--- Start of Input for this task ---

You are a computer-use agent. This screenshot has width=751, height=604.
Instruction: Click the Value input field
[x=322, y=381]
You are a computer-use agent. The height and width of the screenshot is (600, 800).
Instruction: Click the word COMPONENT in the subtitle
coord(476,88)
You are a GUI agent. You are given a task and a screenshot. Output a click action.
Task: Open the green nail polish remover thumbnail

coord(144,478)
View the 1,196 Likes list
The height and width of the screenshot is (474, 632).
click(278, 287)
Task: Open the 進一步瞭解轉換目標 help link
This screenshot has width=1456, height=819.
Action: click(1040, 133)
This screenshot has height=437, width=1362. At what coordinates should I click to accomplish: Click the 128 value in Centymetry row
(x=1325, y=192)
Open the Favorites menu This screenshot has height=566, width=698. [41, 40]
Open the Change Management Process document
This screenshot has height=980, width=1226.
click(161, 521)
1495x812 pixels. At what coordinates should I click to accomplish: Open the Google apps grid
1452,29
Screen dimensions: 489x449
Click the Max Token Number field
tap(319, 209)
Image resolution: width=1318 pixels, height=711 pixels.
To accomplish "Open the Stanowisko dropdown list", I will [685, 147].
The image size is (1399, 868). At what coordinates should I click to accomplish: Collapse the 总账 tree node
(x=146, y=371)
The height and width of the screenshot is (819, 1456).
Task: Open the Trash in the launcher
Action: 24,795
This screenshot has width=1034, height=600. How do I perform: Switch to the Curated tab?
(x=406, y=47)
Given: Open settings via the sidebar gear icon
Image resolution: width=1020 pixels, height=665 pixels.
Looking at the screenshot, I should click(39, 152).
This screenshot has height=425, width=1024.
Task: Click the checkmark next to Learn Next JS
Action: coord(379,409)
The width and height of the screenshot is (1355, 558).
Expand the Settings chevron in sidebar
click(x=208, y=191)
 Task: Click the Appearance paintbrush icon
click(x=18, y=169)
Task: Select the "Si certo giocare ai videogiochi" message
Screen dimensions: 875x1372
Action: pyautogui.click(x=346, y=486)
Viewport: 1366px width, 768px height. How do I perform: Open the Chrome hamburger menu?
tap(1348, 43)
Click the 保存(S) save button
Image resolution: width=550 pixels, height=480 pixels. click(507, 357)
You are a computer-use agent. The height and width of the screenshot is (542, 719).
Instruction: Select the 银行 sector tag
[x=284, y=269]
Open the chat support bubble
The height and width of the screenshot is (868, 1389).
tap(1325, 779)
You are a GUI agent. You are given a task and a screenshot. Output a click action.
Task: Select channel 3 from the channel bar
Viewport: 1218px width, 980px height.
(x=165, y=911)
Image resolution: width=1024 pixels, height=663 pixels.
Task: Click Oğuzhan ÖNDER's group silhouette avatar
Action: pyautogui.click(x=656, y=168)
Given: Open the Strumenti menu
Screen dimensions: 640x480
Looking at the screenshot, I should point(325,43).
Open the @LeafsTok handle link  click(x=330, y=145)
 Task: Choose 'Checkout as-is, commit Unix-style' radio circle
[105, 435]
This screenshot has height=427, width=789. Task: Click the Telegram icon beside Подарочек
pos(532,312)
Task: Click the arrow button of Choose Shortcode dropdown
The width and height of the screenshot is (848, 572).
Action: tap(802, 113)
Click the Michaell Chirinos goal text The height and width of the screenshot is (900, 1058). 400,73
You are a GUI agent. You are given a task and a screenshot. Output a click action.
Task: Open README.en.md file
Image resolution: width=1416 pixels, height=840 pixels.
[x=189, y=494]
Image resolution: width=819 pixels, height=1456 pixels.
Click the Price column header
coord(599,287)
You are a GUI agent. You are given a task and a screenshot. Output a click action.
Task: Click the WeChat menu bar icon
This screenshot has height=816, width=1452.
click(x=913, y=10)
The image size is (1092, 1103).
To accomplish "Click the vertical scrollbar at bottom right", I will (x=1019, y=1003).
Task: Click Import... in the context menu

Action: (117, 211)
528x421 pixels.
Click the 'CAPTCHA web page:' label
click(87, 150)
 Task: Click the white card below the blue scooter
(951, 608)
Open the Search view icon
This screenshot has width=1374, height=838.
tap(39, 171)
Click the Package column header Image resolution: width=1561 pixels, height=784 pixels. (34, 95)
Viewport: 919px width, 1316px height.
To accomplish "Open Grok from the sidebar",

--- End of Input for this task ---

**Given task:**
Reproduce every line of the listing above verbatim, from beginning to end.

**Expected output:**
You are a computer-use agent. This screenshot has width=751, height=604.
Instruction: Click the Value input field
[x=322, y=381]
You are a computer-use agent. The height and width of the screenshot is (600, 800).
Instruction: Click the word COMPONENT in the subtitle
coord(476,88)
You are a GUI agent. You are given a task and a screenshot. Output a click action.
Task: Open the green nail polish remover thumbnail

coord(144,478)
View the 1,196 Likes list
The height and width of the screenshot is (474, 632).
click(278, 287)
Task: Open the 進一步瞭解轉換目標 help link
This screenshot has width=1456, height=819.
Action: click(1040, 133)
This screenshot has height=437, width=1362. At what coordinates should I click to accomplish: Click the 128 value in Centymetry row
(x=1325, y=192)
Open the Favorites menu This screenshot has height=566, width=698. [41, 40]
Open the Change Management Process document
This screenshot has height=980, width=1226.
click(161, 521)
1495x812 pixels. At what coordinates should I click to accomplish: Open the Google apps grid
1452,29
Screen dimensions: 489x449
Click the Max Token Number field
tap(319, 209)
Image resolution: width=1318 pixels, height=711 pixels.
To accomplish "Open the Stanowisko dropdown list", I will [685, 147].
The image size is (1399, 868). At what coordinates should I click to accomplish: Collapse the 总账 tree node
(x=146, y=371)
The height and width of the screenshot is (819, 1456).
Task: Open the Trash in the launcher
Action: 24,795
This screenshot has width=1034, height=600. How do I perform: Switch to the Curated tab?
(x=406, y=47)
Given: Open settings via the sidebar gear icon
Image resolution: width=1020 pixels, height=665 pixels.
Looking at the screenshot, I should click(39, 152).
This screenshot has height=425, width=1024.
Task: Click the checkmark next to Learn Next JS
Action: coord(379,409)
The width and height of the screenshot is (1355, 558).
Expand the Settings chevron in sidebar
click(x=208, y=191)
 Task: Click the Appearance paintbrush icon
click(x=18, y=169)
Task: Select the "Si certo giocare ai videogiochi" message
Screen dimensions: 875x1372
Action: pyautogui.click(x=346, y=486)
Viewport: 1366px width, 768px height. How do I perform: Open the Chrome hamburger menu?
tap(1348, 43)
Click the 保存(S) save button
Image resolution: width=550 pixels, height=480 pixels. click(507, 357)
You are a computer-use agent. The height and width of the screenshot is (542, 719).
Instruction: Select the 银行 sector tag
[x=284, y=269]
Open the chat support bubble
The height and width of the screenshot is (868, 1389).
tap(1325, 779)
You are a GUI agent. You are given a task and a screenshot. Output a click action.
Task: Select channel 3 from the channel bar
Viewport: 1218px width, 980px height.
(x=165, y=911)
Image resolution: width=1024 pixels, height=663 pixels.
Task: Click Oğuzhan ÖNDER's group silhouette avatar
Action: pyautogui.click(x=656, y=168)
Given: Open the Strumenti menu
Screen dimensions: 640x480
Looking at the screenshot, I should point(325,43).
Open the @LeafsTok handle link  click(x=330, y=145)
 Task: Choose 'Checkout as-is, commit Unix-style' radio circle
[105, 435]
This screenshot has height=427, width=789. Task: Click the Telegram icon beside Подарочек
pos(532,312)
Task: Click the arrow button of Choose Shortcode dropdown
The width and height of the screenshot is (848, 572).
Action: tap(802, 113)
Click the Michaell Chirinos goal text The height and width of the screenshot is (900, 1058). 400,73
You are a GUI agent. You are given a task and a screenshot. Output a click action.
Task: Open README.en.md file
Image resolution: width=1416 pixels, height=840 pixels.
[x=189, y=494]
Image resolution: width=819 pixels, height=1456 pixels.
Click the Price column header
coord(599,287)
You are a GUI agent. You are given a task and a screenshot. Output a click action.
Task: Click the WeChat menu bar icon
This screenshot has height=816, width=1452.
click(x=913, y=10)
The image size is (1092, 1103).
To accomplish "Click the vertical scrollbar at bottom right", I will (x=1019, y=1003).
Task: Click Import... in the context menu

Action: (117, 211)
528x421 pixels.
Click the 'CAPTCHA web page:' label
click(87, 150)
 Task: Click the white card below the blue scooter
(951, 608)
Open the Search view icon
This screenshot has width=1374, height=838.
tap(39, 171)
Click the Package column header Image resolution: width=1561 pixels, height=784 pixels. (34, 95)
Viewport: 919px width, 1316px height.
To accomplish "Open Grok from the sidebar",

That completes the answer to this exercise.